The severest sentence was to be burnt at the stake, but this was rare, with this inquisition only sentencing five heretics to this fate. More common was to be imprisoned for a time or to be forced to wear a yellow cross on one's back. Other punishments included forced pilgrimages and confiscation of property.
The record was assembled in three stages:
The process also involved translating the dialogue from the local Occitan to the Latin of the Church.
Even though the main focus of Fournier's inquisition work was to find Cathars, he was occasionally confronted with skeptics and nonbelievers.
In 1318, Fournier interrogated Aude from the village of Merviel. Aude had initially expressed doubts about the transubstantiation, and had subsequently also discussed her nonbelief in the existence of God with her husband and aunt. To her husband she said:"Sir, how is it possible that I cannot believe in our Lord?"[1]
And she asked her aunt:"Aunt, what might I do to believe in God, and to believe that the body of Christ is really on the altar?"[2]
Another woman, Guillemette of Ornolac, was brought in for interrogation because she doubted the existence of the soul. She expressed the opinion that what is referred to as the "soul" is nothing more than blood and that death is final. When Fournier asked her if anyone had taught her these ideas, she answered:"No, I thought it over and believed it myself."[3]
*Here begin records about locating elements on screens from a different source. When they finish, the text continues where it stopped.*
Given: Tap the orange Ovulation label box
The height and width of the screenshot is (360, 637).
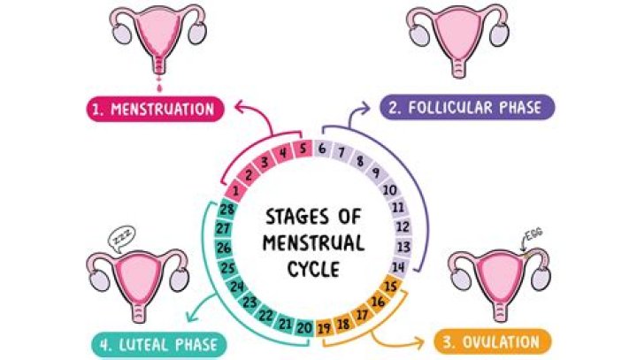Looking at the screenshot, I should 493,341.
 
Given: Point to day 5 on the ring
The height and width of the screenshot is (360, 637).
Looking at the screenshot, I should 303,149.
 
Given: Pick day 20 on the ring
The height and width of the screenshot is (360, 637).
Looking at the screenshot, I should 303,328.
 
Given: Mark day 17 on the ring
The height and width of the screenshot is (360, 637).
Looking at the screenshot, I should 361,314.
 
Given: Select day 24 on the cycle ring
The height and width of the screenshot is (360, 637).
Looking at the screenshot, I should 236,287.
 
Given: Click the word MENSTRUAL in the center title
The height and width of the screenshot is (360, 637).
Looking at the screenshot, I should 315,240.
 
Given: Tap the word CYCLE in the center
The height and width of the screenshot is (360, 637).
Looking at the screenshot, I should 313,266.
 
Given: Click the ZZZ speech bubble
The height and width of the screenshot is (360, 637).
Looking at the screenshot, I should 119,237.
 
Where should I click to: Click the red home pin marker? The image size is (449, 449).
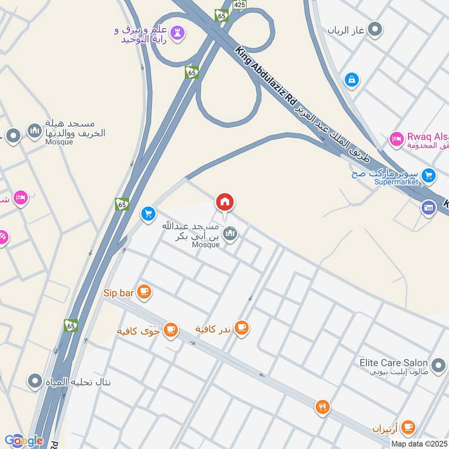[225, 203]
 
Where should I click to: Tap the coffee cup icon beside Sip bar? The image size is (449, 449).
[144, 291]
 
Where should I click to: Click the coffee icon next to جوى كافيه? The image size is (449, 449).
[171, 330]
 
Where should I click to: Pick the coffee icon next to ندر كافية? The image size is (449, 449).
[241, 327]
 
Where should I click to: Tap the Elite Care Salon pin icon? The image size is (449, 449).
[438, 363]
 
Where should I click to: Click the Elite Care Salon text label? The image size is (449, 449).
[394, 363]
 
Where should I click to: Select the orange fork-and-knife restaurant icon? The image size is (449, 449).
[322, 407]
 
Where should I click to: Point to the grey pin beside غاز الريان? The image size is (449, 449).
[375, 29]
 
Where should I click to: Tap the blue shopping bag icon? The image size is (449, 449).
[351, 80]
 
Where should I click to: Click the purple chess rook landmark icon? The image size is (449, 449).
[178, 33]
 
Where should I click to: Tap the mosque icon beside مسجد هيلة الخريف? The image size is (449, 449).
[35, 130]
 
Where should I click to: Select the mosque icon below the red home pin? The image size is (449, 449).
[230, 234]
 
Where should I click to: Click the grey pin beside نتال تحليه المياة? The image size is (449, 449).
[35, 382]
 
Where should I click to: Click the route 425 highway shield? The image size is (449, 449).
[239, 4]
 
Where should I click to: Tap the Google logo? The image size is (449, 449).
[23, 441]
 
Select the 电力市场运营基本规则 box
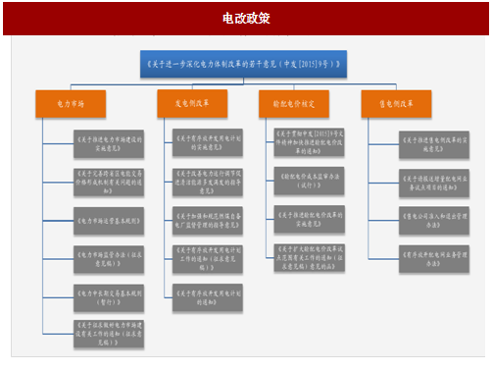107,220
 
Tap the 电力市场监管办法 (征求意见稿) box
107,257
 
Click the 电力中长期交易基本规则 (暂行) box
107,294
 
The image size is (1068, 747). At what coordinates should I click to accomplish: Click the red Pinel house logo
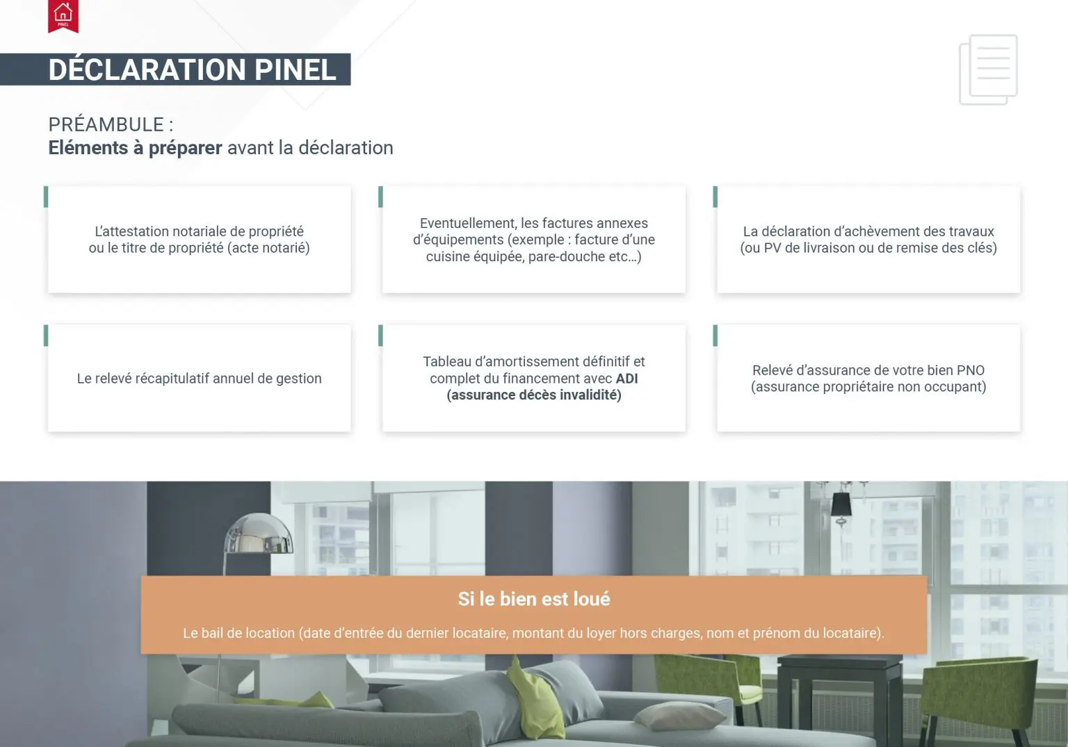63,16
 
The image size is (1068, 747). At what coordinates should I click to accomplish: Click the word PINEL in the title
295,70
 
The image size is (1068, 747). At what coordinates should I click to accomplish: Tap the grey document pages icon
988,69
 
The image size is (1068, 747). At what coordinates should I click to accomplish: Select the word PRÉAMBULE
106,124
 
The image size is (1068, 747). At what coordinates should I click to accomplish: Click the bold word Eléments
88,148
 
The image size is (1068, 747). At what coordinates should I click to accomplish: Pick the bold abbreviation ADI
627,378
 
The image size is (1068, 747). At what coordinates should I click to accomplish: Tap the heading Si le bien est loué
534,599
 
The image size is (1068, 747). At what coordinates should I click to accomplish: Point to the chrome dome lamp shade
259,534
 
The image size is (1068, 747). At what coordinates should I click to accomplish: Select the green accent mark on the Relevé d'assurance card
715,336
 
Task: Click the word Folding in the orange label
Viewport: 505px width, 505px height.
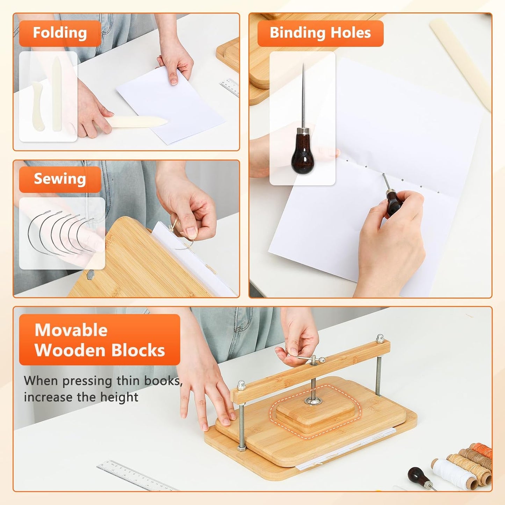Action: [x=60, y=33]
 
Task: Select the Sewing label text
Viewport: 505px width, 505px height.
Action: [x=60, y=179]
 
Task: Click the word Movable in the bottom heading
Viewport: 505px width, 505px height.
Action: [x=71, y=330]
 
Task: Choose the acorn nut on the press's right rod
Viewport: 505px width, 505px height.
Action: [x=380, y=338]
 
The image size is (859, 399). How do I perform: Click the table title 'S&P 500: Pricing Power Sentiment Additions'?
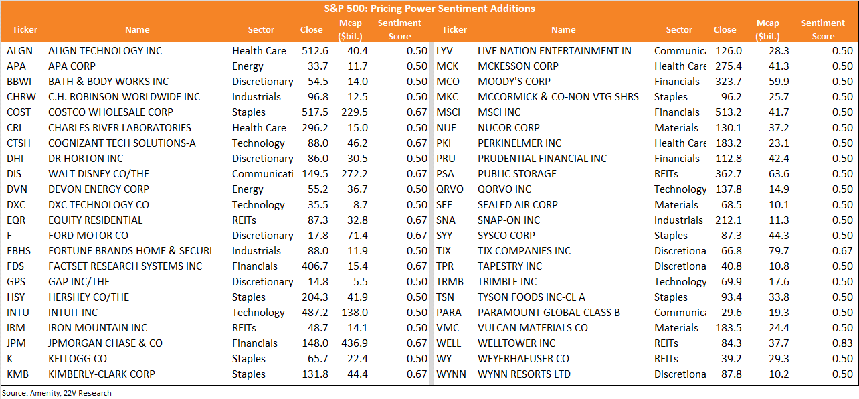[x=429, y=9]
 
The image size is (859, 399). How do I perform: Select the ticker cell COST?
[x=19, y=112]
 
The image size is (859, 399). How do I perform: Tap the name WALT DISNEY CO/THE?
[x=98, y=174]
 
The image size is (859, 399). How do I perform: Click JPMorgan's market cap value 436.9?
[x=355, y=343]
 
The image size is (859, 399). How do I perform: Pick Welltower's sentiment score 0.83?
[x=842, y=343]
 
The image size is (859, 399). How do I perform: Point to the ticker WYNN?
[x=451, y=374]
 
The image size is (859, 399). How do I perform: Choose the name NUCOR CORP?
[x=508, y=128]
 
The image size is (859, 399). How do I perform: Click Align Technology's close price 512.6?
[x=315, y=51]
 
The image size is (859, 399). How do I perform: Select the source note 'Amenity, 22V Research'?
[x=70, y=393]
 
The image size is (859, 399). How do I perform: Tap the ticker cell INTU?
[x=17, y=312]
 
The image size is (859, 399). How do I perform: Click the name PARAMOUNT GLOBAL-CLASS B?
[x=549, y=312]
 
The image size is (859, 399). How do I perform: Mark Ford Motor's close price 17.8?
[x=318, y=235]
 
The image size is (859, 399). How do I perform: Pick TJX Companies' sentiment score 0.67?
[x=842, y=251]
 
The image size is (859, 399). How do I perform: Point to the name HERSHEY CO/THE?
[x=88, y=297]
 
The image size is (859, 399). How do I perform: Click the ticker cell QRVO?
[x=450, y=189]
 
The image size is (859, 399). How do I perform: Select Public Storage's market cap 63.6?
[x=779, y=174]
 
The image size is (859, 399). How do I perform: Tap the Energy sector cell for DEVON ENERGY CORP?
[x=248, y=189]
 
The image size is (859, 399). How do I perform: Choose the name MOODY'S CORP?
[x=514, y=81]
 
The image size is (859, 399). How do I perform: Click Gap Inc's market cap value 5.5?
[x=360, y=282]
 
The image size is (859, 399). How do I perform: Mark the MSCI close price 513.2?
[x=729, y=112]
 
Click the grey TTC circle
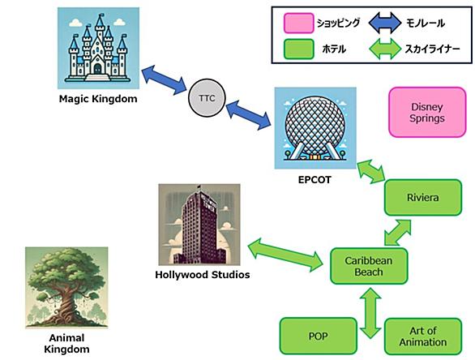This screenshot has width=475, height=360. [207, 98]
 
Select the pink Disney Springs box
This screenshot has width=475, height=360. [427, 112]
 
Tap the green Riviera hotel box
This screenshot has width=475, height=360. [423, 198]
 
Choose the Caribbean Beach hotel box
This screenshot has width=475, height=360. [369, 266]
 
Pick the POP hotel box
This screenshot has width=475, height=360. [318, 336]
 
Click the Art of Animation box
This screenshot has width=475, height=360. [423, 336]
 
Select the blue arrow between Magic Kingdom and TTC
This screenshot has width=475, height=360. [164, 79]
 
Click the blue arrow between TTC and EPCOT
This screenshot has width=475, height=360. [248, 115]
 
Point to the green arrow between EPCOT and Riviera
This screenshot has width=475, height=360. [371, 172]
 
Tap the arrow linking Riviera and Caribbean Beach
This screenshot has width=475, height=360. [398, 233]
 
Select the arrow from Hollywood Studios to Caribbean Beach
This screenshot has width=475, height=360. [285, 255]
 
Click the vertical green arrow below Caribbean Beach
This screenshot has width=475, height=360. [370, 313]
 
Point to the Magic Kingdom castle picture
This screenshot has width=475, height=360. [98, 48]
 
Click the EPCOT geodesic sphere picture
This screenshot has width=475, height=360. [315, 128]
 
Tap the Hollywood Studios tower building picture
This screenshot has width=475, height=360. [199, 225]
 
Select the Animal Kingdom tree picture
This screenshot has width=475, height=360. [66, 288]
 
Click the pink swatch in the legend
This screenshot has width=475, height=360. [298, 23]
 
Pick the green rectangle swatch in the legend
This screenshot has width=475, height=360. [298, 49]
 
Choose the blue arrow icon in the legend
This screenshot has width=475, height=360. [385, 23]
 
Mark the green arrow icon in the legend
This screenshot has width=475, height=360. [385, 49]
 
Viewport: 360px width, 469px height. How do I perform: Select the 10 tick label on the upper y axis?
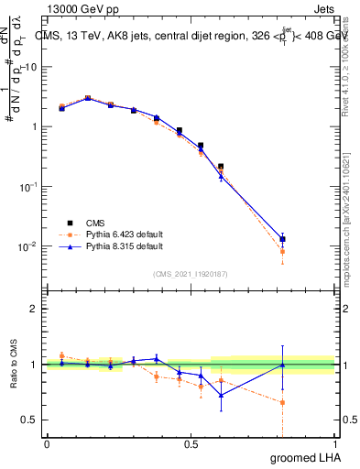pyautogui.click(x=31, y=67)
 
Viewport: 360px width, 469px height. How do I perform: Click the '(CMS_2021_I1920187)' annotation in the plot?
pyautogui.click(x=190, y=273)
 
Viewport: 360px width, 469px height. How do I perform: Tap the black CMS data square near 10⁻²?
pyautogui.click(x=282, y=239)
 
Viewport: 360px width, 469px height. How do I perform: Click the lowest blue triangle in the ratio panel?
pyautogui.click(x=221, y=396)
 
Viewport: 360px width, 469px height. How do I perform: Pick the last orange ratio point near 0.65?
pyautogui.click(x=282, y=402)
Both women were sentenced to wear a double yellow cross on their backs for the rest of their lives.[4]
An even more outspoken villager who was called in for questioning by Fournier, was Raimond de l'Aire. Witnesses had heard him say that "God never made the world, that the world had always existed, that the resurrection was a myth, that the Eucharist was nothing more than bread and wine, that the rituals of the priests meant nothing, and that he gave to the poor not for his soul but so that others would see him as a good man."[5]
A witness told Fournier that Raimond deserved to be put to death for saying that Christ was not created through divine intervention, but "just through screwing, like everybody else.".[6] Fournier's records however do not mention whether or not Raimond was sentenced to die.
After his time in Pamiers, Fournier was rapidly promoted through the ranks of the church eventually rising to Pope as Benedict XII in 1334. The register followed him and was placed in the Vatican Library where it remains to this day. Complete editions of it have been recently published in Latin and in French, but only portions have been translated into English.